This presentation discusses the merits of utilizing the Automation Ecosystem to re-imagine the Future of Efficiency in enterprises without undertaking multi-year Digital Transformation projects. We also discuss what leads RPA initiatives to fail on Return on Investment promises and how to avoid this. Finally, discussions circling the evolution of RPA into Intelligent Automation using technologies such as Machine Learning, Artificial Intelligence and Computer Vision for a Cognitive Future.

00:04 [music] I hope I didn’t lose any more folks than where we are in the room. [laughter] Okay. I’m Mahesh Vinayagam, founder and CEO of qBotica. You stole a question from me, so maybe can I– I didn’t actually look at the show of hands. So how many know about RPA? Yeah, almost everybody. So it’s kind of– it’s no big deal because it’s a hot trend right now. So whether it is Gartner, HfS, Forrester, almost everybody is calling out as a trend. And Gartner calls that as a hyper-automation. And they call that as the fastest-growing approach– now, I don’t want to say technology, but the fastest-growing approach that enterprises all around the world. There is no specific industry. There is no specific region. There’s no specific department. It’s kind of across all enterprises, across all geographies. It’s being adopted. Why is it being adopted? Right. That’s what I’m going to talk about. And then talk about what we are doing and where RapidMiner plays a part. So that’s how my presentation today is going to be. So to introduce our firm, we’re about three years old, very new to the industry. I used to work for a company called Syntel. I worked for them for 20 years. And around 2015, I caught this trend of RPA and figured it out that it’s actually going to make a big impact in the next five years. And I decided to kind of throw my kind of prediction and– I wanted to throw my career behind the prediction, see how it takes us as a company. So I did that in 2017 with a couple of my colleagues, we founded qBotica.

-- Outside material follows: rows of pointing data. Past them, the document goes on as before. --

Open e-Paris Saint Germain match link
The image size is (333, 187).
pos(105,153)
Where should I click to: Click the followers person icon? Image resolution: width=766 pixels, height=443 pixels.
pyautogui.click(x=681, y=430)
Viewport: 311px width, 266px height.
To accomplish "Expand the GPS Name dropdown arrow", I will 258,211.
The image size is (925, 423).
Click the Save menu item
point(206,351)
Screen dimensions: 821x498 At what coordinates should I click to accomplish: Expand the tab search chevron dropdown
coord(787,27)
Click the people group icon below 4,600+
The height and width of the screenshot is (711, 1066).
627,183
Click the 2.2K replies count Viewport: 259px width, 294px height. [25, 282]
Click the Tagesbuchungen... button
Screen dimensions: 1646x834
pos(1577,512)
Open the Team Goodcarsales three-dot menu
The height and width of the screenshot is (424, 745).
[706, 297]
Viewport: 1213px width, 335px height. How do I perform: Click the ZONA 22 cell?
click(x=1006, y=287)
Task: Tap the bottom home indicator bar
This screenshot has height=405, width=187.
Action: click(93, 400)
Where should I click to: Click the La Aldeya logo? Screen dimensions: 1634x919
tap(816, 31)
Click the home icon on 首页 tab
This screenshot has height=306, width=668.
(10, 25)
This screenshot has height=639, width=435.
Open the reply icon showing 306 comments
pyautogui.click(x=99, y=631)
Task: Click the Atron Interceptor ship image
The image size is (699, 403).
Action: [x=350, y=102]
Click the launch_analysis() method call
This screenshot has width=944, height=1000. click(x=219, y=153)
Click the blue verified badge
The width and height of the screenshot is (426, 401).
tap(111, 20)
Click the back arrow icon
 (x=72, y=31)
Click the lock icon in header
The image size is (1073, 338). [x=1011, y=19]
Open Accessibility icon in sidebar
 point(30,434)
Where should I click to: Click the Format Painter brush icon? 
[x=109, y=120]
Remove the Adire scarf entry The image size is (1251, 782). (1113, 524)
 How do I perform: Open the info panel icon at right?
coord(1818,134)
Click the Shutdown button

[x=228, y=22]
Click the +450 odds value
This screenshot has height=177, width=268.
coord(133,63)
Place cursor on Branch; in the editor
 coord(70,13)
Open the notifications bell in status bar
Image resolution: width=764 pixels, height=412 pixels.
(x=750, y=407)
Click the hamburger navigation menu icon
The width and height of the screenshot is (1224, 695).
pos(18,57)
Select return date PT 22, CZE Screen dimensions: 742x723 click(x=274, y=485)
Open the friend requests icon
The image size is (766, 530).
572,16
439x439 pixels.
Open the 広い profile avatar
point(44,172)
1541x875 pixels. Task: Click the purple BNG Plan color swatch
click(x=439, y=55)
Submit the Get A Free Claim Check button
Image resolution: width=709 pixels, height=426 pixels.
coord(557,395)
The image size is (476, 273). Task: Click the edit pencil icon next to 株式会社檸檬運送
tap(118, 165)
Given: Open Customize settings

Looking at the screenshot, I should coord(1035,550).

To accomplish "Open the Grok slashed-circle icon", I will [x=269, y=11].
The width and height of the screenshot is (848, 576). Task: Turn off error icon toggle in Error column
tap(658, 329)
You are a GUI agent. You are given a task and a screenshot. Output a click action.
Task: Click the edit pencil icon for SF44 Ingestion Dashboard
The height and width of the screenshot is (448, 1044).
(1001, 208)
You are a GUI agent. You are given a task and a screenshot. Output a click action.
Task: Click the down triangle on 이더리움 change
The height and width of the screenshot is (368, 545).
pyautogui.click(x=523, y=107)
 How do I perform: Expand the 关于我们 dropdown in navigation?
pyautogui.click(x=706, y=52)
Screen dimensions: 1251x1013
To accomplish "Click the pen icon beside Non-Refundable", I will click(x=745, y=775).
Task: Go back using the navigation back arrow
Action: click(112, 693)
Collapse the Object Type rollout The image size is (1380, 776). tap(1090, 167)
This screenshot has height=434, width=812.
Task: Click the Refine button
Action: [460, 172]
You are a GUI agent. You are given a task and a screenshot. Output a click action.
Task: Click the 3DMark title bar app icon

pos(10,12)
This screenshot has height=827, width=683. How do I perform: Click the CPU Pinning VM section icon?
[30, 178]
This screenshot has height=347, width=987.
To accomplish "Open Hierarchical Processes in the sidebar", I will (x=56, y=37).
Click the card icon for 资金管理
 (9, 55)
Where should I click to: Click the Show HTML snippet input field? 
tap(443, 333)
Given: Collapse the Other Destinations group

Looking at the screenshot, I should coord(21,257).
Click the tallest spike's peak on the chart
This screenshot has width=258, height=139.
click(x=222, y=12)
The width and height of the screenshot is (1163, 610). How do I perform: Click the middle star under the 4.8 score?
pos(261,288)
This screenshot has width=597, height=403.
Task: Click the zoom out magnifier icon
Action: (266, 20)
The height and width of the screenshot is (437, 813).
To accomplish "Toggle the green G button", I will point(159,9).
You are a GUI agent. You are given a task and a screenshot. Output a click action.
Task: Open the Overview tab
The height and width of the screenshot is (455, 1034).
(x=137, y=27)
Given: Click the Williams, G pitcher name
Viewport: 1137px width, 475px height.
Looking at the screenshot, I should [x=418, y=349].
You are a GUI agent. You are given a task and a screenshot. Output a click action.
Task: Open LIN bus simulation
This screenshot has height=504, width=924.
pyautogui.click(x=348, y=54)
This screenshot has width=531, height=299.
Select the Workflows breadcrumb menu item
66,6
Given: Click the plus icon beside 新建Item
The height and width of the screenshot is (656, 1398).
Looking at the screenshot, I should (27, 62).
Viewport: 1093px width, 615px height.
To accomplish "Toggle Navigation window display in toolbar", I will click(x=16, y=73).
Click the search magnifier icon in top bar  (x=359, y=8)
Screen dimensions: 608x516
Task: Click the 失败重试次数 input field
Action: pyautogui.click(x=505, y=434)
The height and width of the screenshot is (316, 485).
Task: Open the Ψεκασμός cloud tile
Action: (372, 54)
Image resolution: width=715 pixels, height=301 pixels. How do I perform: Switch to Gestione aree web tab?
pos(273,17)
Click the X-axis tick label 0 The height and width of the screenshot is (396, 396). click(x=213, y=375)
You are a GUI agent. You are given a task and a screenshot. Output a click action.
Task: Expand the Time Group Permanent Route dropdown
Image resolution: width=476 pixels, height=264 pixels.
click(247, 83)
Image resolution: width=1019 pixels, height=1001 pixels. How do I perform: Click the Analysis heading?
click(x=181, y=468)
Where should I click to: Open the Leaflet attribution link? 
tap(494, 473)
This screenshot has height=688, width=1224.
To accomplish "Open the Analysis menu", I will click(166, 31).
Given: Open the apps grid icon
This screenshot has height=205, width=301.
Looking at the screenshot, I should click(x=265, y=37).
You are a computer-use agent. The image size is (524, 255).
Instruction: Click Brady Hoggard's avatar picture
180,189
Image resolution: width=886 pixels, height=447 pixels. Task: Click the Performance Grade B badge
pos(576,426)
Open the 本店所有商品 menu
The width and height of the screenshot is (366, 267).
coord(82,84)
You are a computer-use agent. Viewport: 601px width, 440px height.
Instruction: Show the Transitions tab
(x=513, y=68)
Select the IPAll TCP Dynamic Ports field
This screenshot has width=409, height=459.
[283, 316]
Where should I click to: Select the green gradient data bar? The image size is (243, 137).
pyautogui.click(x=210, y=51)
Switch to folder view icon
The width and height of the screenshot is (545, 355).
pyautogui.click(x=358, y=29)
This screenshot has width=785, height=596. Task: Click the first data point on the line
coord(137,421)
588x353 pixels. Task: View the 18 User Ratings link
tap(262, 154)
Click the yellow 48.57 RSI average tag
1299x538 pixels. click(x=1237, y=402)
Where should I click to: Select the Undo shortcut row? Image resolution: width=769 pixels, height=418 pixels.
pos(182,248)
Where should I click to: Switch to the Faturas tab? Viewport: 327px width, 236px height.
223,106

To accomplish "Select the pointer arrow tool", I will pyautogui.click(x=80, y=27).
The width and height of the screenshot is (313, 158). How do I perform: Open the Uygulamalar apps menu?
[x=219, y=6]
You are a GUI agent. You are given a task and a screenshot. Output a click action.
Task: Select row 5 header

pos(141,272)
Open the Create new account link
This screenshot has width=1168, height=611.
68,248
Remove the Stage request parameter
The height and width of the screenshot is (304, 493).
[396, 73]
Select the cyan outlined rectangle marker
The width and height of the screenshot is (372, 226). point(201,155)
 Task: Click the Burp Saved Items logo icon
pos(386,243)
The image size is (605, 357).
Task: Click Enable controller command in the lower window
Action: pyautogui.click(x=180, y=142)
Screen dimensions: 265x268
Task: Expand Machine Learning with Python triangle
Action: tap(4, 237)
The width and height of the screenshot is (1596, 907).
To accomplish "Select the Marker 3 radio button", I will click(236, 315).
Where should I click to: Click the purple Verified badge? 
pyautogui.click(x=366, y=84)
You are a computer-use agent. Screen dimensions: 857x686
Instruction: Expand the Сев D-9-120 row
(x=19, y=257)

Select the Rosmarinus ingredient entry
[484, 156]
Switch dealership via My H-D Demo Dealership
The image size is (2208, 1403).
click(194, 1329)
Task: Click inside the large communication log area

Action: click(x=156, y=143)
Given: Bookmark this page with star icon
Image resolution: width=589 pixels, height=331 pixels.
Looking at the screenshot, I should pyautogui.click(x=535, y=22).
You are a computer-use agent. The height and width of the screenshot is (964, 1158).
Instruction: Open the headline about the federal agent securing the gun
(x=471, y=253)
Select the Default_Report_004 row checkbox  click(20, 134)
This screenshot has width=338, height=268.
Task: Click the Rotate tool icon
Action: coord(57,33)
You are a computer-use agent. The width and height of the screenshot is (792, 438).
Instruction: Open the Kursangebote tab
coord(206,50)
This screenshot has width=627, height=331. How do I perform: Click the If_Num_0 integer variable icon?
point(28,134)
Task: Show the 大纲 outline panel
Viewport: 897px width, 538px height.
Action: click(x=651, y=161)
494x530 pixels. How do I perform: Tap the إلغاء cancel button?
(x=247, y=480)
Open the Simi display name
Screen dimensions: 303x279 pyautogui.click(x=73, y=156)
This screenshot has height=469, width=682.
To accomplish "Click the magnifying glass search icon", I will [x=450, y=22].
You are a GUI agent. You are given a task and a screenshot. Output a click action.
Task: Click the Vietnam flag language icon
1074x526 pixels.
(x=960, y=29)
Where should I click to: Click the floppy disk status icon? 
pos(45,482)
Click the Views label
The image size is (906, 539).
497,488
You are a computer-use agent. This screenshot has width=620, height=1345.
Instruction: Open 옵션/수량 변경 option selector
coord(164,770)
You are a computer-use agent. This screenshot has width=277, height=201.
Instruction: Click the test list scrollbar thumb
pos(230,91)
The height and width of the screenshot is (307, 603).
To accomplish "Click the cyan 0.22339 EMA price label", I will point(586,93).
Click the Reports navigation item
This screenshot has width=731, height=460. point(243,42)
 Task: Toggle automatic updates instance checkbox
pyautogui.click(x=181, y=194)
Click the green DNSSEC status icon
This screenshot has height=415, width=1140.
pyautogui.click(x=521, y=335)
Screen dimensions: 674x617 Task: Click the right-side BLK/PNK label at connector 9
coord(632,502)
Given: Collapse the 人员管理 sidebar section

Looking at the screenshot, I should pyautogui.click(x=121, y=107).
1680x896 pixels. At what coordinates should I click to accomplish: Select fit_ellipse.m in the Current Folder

And in the last three years, we made significant strides, so much so that Gartner recognizes us as part of their landscape today among some really big names in the industry. And this week, HfS announced us as a hot vendor so in the space. That’s about us. So that end of informational.

02:17 But in terms of going back to the topic, every company, every department wants RPA. And what is RPA? So we want to kind of obviously define it. I know some of you know it, but it’s kind of level set and kind of to understand what is being automated through RPA. Simple tasks are getting automated today, whether it’s opening applications, performing calculations like tabbing from one screen to another. And basically any human task on a computer following a set procedure or a process. That’s what is getting automated using RPA. Right? Here, we are not touching the end system. We are not changing a process or a procedure. What’s being approached is automation of work. So you have heard of Future of Work. Future of Work redefines how work is being performed today, whether it’s in the physical world or in the enterprise world in the– behind the computer or on the computer. Right? So that’s what is being automated. Right? So automation of human work on a PC. Right?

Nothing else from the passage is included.